=== Section Start ===
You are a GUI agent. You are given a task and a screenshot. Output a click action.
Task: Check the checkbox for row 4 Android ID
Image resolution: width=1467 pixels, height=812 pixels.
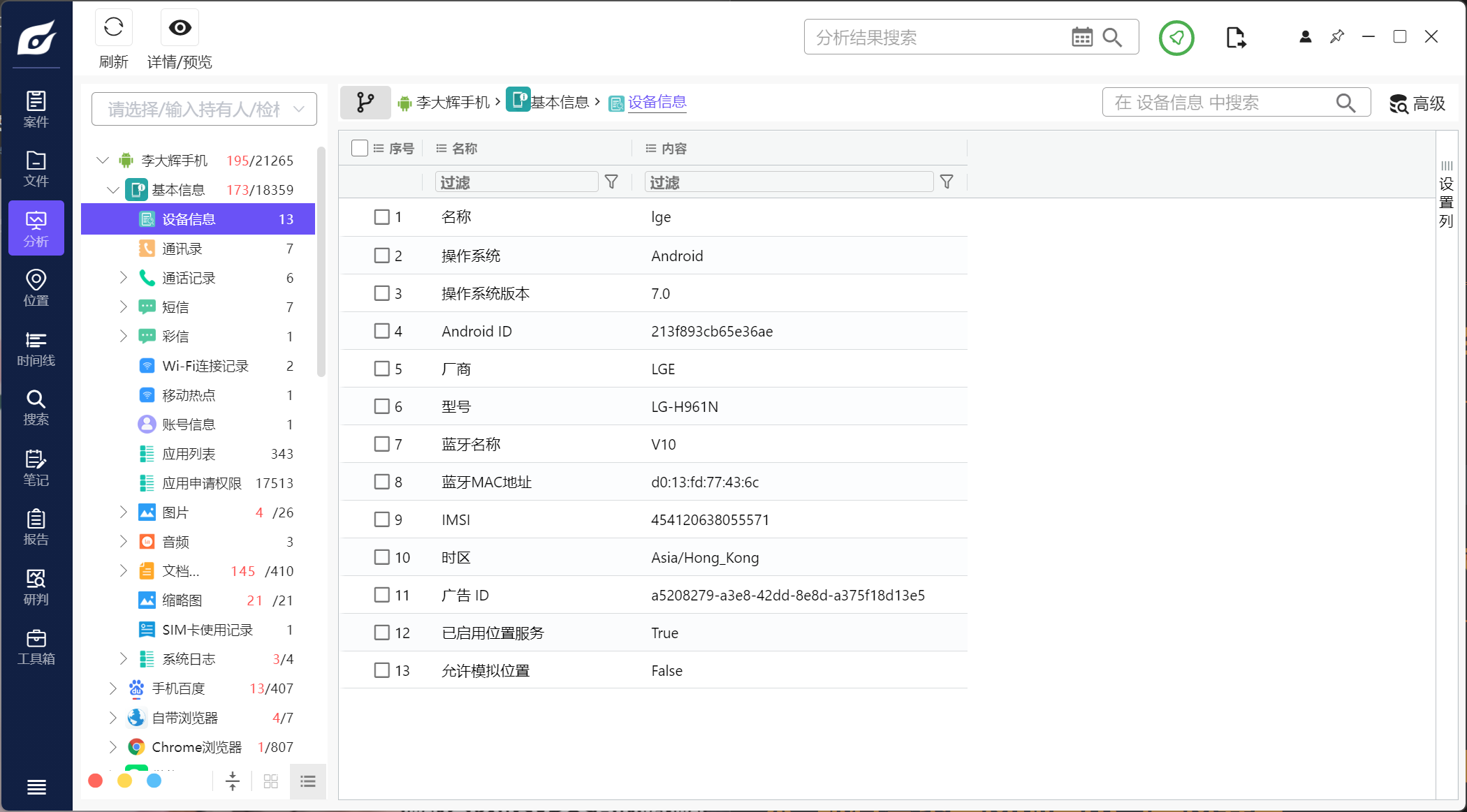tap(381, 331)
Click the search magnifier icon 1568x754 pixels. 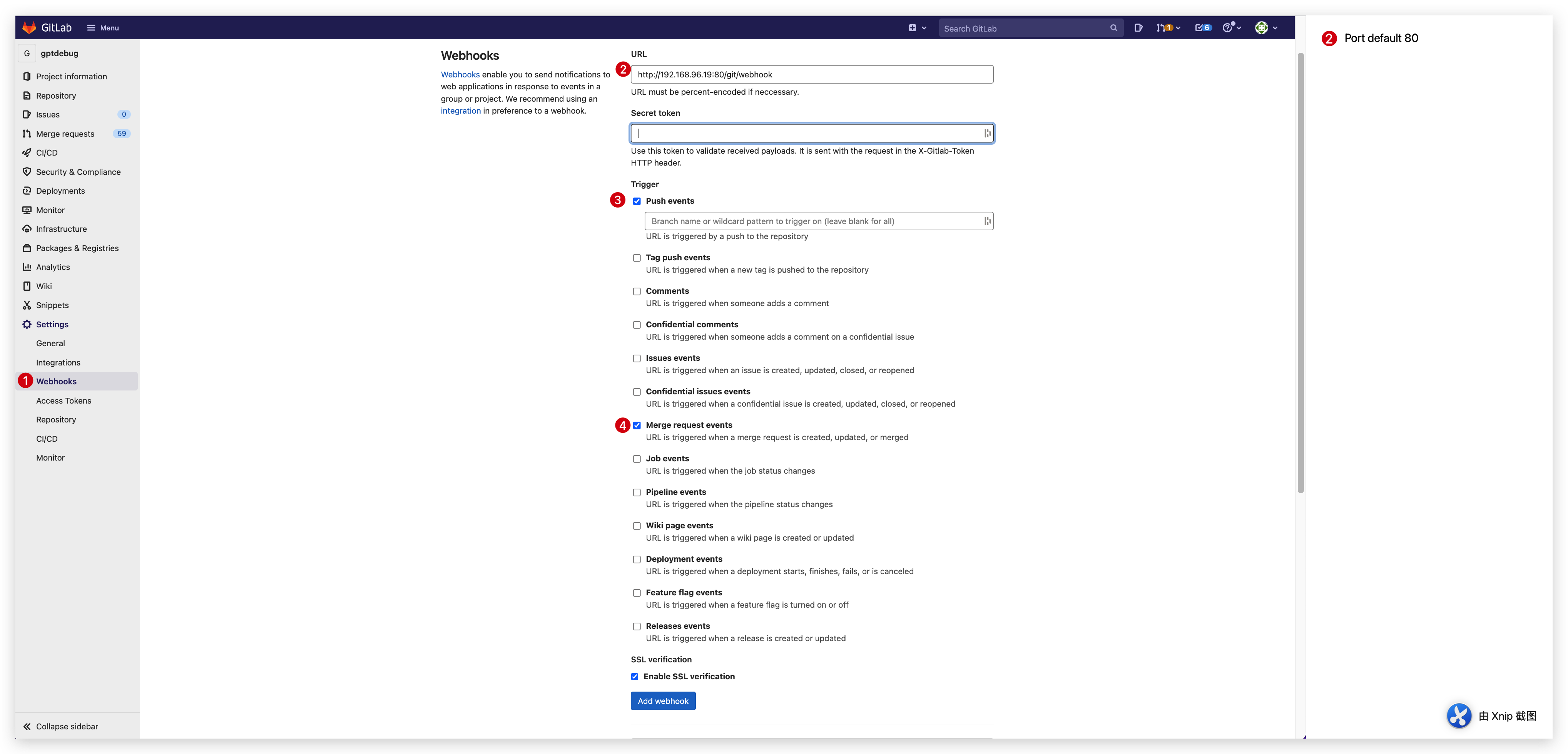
=== Section End ===
Working from the line with "Task: Check the checkbox for row 4 Android ID" to the last line of the material above, repeat each line exactly and leave out the pictures.

# The completed task
Task: Check the checkbox for row 4 Android ID
Image resolution: width=1467 pixels, height=812 pixels.
tap(381, 331)
Click the search magnifier icon 1568x754 pixels. 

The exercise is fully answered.